Eye nurses from the Solomon Islands and vanuatu on graduation day 2008

Vanuatu

Dr Johnson Kasso, Medical Adviser

Dr Johnson Kasso
Dr Johnson Kasso



The first Ni-Vanuatu (indigenous) eye doctor has been groomed to take over his country's national eye health program and he is already easing into the role of advocate and leader.

Graduating from the postgraduate diploma of ophthalmology in 2004 from the University of Papua New Guinea's School of Medicine, Dr Johnson Kasso studied under Dr John Szetu, who provided an excellent example in advocacy and leadership as he set up the Vanuatu national eye health program. Dr Kasso has now taken over the running of this program, which has trained and stationed nurses throughout the provinces of Vanuatu.

Dr Johnson Kasso found it challenging to be away from his family during his studies in Papua New Guinea and practical placement on outreach tours in remote Vanuatu. He spent much time on the tours, learning practical surgery skills from Dr Szetu.
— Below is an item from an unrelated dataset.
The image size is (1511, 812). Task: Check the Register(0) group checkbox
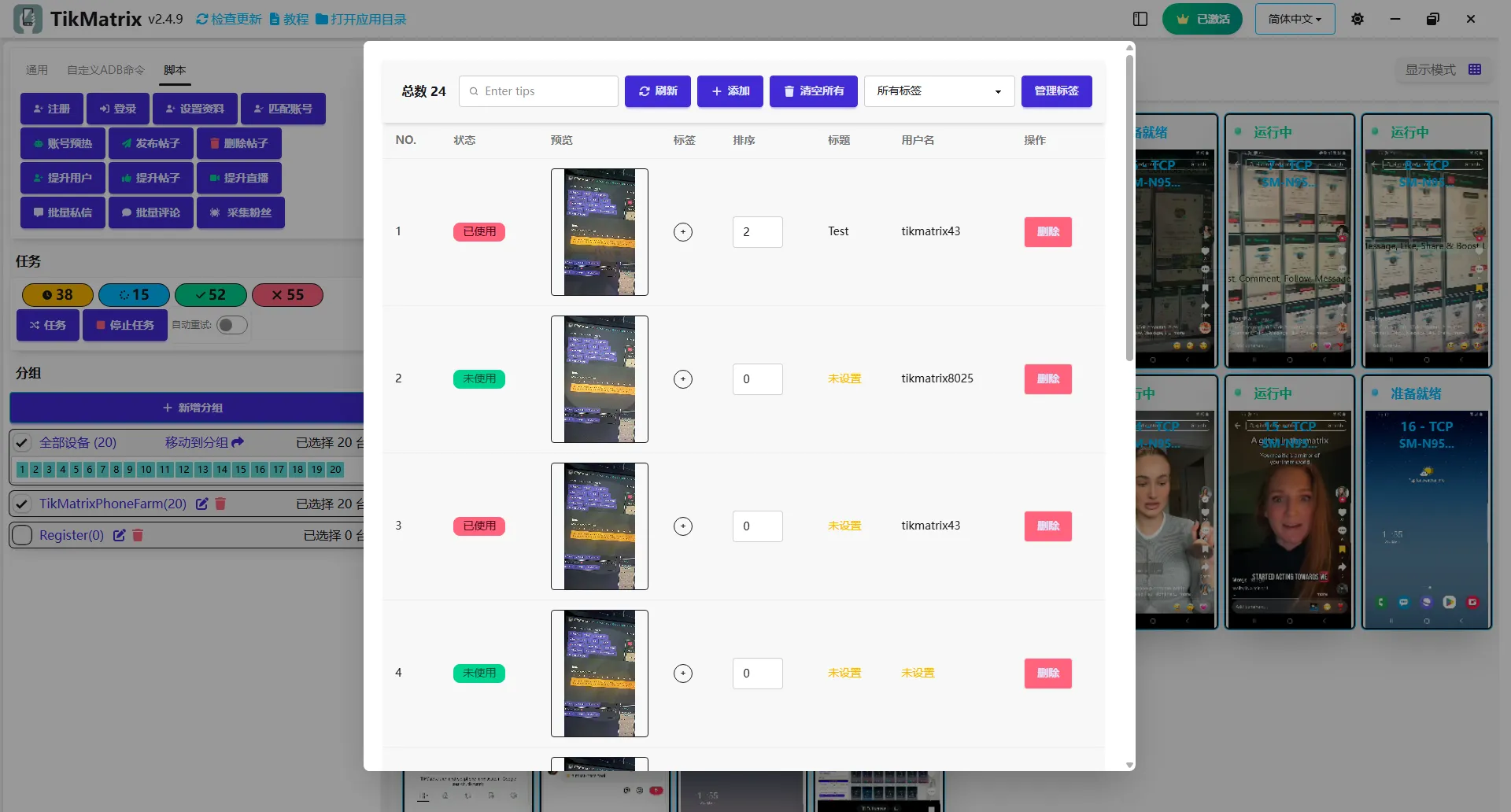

"I've got two young boys; I would often worry about my children, wonder what they were doing," says Dr Kasso, his face lighting up at the thought of his four- and six-year-old sons and his wife, a gynaecologist at the Northern District Hospital in Santo.
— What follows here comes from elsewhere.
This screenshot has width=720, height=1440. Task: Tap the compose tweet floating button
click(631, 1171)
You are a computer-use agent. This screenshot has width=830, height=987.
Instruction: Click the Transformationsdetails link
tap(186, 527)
One of the most rewarding parts of his job is watching a change in the behaviour of children who are finally prescribed and dispensed spectacles. "We see improvements in children who were finding it hard in school, with below-average grades. As soon as they have glasses, they improve their grades. Those who can read, it helps them. You can see their appreciation," he says.

"The most enjoyable part of the job is the joy of seeing patients seeing again.

"It's like a miracle - we give people a second chance to see and move around. It makes me happy to be an eye doctor. There is joy in seeing patients live a normal life, instead of being led around buy family members. We give them back life as it was before they went blind."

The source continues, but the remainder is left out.